En ese contexto, el IPC de marzo en Estados Unidos reflejó el impacto del shock energético. Los precios al consumidor subieron 0.9 % mensual y la tasa anual alcanzó 3.3 %, impulsados principalmente por el alza de la energía.
Si bien el repunte inflacionario responde al shock energético, la inflación subyacente mostró un comportamiento más moderado, lo que dio cierto alivio al mercado en el corto plazo.
ALIVIO
Los mercados reaccionaron con una recuperación en los commodities y un debilitamiento del dólar. El oro avanzó cerca de 2% y el cobre extendió su racha alcista, mientras el crudo West Texas Intermediate registró su mayor caída semanal en nueve meses, retrocediendo hacia la zona de USD 96-97 por barril.
En paralelo, el índice DXY cayó por debajo de los 99 puntos y los rendimientos del Tesoro retrocedieron, reflejando un alivio en las expectativas inflacionarias.

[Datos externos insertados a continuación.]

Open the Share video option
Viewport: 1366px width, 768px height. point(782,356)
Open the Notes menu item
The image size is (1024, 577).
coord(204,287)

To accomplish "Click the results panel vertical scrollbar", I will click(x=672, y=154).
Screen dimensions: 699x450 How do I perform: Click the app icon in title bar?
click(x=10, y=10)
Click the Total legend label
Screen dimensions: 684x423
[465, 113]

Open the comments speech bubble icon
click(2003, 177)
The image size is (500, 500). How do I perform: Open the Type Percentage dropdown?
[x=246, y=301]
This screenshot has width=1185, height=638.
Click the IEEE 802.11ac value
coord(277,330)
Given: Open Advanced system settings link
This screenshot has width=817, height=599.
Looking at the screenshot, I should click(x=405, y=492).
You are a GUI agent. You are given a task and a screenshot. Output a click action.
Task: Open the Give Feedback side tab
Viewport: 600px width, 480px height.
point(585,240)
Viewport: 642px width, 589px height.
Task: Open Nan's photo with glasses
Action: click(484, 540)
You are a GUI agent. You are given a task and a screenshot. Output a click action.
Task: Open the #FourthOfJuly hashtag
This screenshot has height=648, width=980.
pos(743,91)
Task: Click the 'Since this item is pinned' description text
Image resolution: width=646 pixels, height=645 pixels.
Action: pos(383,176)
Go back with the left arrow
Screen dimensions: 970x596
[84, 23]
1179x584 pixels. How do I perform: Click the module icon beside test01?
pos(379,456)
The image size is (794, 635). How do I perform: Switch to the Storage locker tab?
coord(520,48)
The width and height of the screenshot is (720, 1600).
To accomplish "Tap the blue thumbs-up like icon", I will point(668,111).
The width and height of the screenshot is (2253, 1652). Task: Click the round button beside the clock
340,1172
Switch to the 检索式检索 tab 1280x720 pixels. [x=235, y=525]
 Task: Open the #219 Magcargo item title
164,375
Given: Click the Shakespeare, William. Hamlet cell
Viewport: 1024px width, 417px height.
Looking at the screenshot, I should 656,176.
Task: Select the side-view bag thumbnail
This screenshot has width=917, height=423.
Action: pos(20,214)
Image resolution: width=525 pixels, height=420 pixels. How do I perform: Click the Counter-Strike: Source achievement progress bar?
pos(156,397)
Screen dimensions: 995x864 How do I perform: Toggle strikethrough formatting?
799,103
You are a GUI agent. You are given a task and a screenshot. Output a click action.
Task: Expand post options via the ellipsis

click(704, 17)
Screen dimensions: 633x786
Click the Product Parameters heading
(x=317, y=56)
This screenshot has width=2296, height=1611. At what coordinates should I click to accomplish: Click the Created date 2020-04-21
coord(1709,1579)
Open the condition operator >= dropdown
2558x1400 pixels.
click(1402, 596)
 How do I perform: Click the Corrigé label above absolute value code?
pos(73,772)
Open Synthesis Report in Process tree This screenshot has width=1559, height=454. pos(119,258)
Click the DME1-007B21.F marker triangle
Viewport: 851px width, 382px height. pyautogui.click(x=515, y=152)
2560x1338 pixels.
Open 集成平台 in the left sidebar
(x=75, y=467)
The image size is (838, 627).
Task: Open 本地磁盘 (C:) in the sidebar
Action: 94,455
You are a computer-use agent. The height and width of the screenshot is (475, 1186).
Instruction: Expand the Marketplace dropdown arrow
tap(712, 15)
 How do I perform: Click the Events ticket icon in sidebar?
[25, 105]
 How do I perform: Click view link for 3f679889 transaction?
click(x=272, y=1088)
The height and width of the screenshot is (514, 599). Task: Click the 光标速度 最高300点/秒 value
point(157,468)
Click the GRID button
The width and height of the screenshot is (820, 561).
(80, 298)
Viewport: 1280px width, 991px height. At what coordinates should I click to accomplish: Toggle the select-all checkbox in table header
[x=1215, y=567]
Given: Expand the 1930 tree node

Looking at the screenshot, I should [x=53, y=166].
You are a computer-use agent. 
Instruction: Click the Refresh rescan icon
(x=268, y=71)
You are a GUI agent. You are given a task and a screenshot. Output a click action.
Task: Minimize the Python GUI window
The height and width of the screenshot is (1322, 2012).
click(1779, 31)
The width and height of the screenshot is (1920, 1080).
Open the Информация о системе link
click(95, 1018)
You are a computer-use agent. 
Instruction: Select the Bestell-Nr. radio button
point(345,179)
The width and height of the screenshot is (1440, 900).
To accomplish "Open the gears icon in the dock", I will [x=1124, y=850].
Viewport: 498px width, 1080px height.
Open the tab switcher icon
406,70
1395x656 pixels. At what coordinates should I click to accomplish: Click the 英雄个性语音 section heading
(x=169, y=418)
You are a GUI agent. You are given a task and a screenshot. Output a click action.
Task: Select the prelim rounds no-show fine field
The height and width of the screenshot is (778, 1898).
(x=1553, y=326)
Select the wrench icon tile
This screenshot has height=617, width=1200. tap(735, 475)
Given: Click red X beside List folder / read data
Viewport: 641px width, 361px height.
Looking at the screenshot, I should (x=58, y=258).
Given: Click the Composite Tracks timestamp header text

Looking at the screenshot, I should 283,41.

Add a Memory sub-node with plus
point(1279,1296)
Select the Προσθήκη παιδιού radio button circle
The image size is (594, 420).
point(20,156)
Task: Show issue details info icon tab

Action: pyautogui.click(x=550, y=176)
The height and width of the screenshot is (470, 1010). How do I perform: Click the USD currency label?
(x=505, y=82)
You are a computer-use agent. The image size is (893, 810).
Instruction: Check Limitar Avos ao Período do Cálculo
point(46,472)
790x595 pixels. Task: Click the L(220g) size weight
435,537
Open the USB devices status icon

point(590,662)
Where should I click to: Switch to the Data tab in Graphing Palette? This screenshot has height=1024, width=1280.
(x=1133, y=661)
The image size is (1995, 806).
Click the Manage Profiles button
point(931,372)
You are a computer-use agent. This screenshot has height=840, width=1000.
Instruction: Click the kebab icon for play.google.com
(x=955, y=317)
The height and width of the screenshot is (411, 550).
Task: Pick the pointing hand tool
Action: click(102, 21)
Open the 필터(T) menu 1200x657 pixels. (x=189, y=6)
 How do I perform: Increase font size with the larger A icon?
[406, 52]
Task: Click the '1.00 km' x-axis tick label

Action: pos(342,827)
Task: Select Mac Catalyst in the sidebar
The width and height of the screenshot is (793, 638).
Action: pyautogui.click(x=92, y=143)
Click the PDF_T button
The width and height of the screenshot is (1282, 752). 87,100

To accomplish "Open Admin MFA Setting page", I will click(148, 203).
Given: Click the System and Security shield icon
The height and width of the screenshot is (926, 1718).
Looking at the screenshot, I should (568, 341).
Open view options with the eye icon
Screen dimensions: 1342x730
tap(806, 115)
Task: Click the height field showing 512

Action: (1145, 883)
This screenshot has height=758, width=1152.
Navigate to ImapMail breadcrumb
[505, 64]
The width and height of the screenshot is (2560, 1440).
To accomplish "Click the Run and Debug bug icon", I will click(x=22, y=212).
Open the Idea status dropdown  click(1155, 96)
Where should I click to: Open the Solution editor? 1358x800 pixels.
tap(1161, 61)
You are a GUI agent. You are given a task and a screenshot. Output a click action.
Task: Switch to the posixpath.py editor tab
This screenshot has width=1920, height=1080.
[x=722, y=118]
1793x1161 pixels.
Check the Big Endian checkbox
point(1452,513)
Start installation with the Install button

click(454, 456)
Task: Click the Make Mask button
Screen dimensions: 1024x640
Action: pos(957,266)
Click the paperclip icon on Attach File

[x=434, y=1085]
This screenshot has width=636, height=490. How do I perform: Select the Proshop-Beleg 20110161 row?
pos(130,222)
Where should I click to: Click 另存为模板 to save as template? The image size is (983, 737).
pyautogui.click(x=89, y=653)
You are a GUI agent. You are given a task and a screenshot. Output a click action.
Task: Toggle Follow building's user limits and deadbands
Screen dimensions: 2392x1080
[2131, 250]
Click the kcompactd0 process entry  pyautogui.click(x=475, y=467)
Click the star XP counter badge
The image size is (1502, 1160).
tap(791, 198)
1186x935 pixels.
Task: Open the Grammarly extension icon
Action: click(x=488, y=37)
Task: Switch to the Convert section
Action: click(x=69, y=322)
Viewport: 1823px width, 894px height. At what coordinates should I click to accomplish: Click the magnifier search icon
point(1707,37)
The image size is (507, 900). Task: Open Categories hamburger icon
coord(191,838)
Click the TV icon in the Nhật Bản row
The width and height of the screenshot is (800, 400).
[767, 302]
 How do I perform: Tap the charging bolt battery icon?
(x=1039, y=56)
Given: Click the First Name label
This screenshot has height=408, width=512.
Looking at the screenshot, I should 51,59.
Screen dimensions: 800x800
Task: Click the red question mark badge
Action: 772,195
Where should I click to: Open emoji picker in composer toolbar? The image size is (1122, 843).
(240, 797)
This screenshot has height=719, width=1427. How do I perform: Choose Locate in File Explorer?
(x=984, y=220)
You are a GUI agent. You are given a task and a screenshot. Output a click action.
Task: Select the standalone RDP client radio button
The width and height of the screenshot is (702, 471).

Sin embargo, el inicio de la nueva semana muestra un giro en el escenario. El fracaso de las negociaciones y el anuncio de un bloqueo al Estrecho de Ormuz impulsaron nuevamente el petróleo por encima de los USD 100 por barril y devolvieron la presión a los mercados.
Mientras persista la incertidumbre geopolítica, el dólar mantendrá su rol de refugio y la volatilidad seguirá siendo elevada; cualquier avance diplomático podría revertir rápidamente este escenario.